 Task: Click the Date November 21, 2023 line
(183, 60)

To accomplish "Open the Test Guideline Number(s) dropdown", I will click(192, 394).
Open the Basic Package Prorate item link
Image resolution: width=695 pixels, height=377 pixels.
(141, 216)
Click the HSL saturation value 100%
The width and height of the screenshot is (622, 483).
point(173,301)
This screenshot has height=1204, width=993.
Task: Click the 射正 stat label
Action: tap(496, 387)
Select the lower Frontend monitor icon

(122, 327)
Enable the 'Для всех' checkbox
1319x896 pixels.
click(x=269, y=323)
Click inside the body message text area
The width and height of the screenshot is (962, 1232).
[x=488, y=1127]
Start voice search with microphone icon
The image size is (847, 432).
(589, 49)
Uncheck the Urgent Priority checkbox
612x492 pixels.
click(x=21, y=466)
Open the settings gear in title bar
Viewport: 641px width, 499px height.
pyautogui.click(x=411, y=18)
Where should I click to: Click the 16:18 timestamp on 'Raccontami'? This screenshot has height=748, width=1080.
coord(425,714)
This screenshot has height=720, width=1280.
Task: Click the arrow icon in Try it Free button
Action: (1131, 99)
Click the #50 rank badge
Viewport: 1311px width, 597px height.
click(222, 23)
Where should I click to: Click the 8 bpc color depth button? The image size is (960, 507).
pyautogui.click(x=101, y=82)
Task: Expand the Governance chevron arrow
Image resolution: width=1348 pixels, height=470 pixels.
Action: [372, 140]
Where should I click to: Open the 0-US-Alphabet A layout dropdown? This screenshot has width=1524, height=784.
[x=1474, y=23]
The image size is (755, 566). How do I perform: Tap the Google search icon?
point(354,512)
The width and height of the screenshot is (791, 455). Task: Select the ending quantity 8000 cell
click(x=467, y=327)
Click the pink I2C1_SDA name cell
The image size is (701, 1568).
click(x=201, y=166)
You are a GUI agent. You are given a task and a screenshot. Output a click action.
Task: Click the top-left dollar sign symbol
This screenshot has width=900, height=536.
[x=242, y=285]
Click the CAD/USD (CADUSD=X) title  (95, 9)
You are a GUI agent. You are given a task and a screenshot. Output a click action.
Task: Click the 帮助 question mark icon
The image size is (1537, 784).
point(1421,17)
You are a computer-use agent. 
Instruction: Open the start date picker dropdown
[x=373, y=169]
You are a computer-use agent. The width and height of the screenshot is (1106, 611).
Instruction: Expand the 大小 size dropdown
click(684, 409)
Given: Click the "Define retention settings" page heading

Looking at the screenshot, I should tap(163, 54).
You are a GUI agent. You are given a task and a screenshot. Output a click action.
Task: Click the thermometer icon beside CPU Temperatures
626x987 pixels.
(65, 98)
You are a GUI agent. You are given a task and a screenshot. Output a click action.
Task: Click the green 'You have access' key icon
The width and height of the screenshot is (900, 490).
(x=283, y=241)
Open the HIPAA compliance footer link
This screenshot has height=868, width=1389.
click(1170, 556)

Task brief: Search the records above for the word "computer" and give the number of lines where it occurs, nothing else.

The answer: 2